[WHAT IS EXPECTED] Find the line that holds "You are a computer-use" in the material below. Output that line and each one after it exactly, but not the pictures.

........

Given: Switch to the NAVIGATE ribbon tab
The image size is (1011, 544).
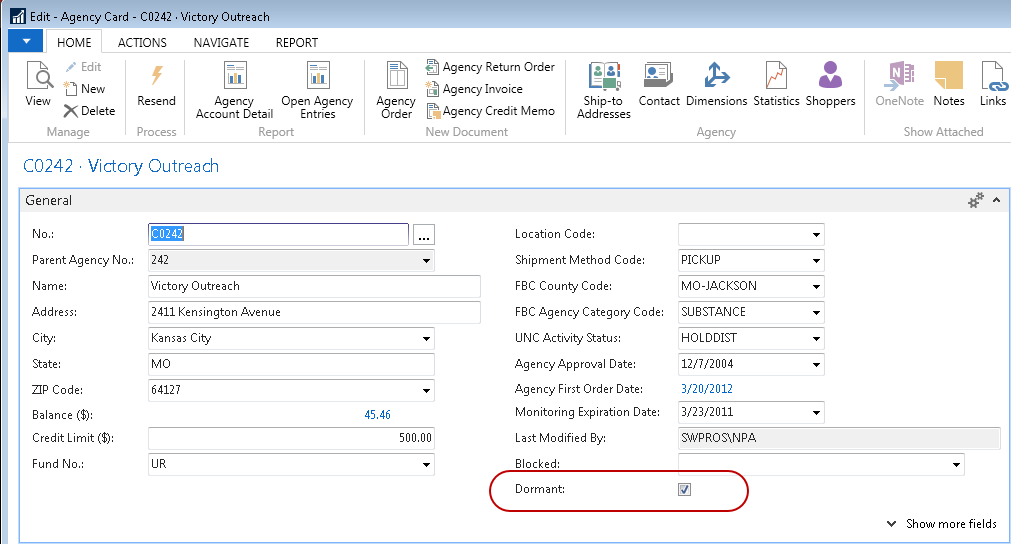Looking at the screenshot, I should pos(221,43).
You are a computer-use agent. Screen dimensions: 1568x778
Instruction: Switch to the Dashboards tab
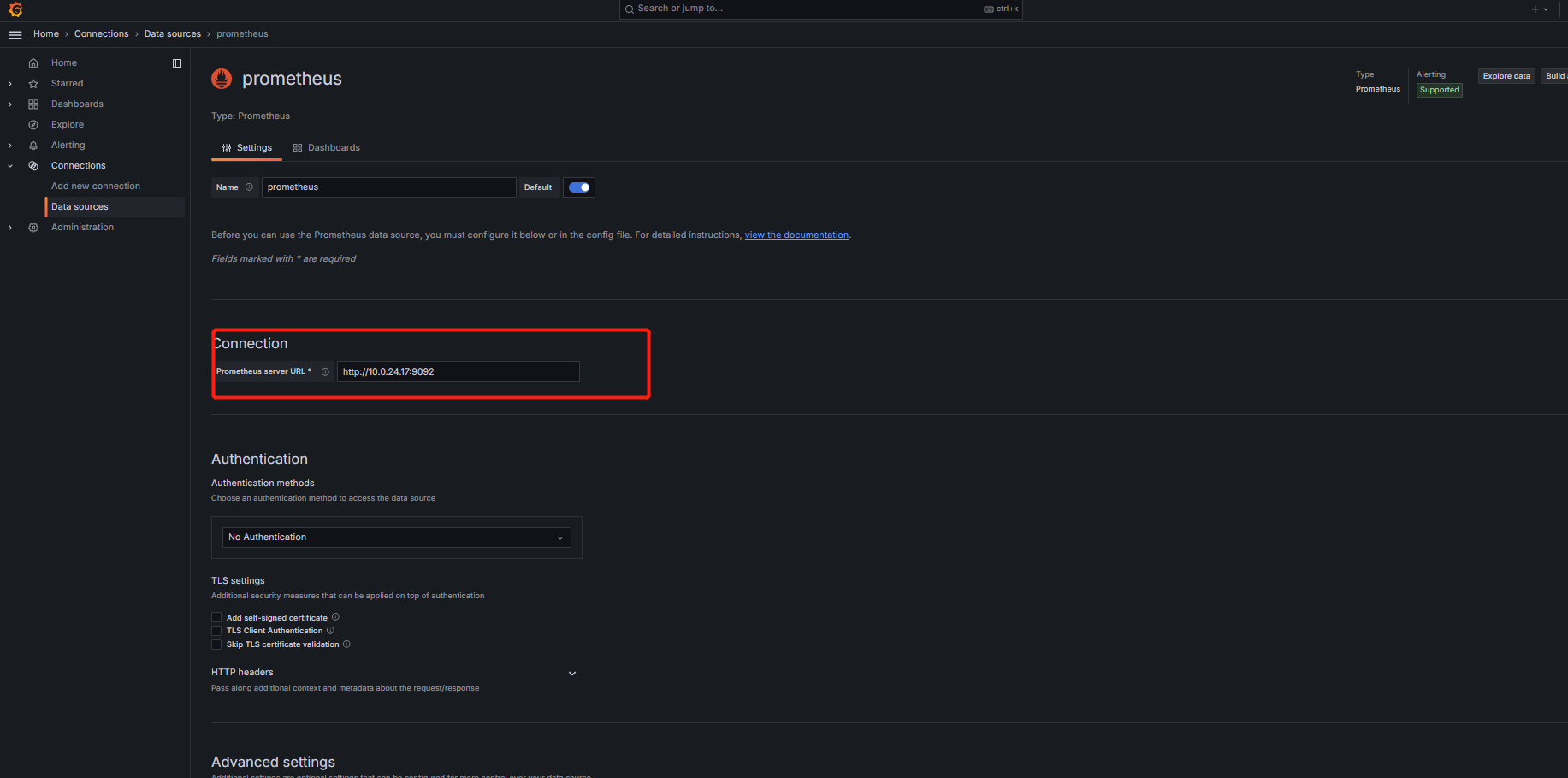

........

[TASK RESULT]
You are a computer-use agent. Screen dimensions: 1568x778
Instruction: Switch to the Dashboards tab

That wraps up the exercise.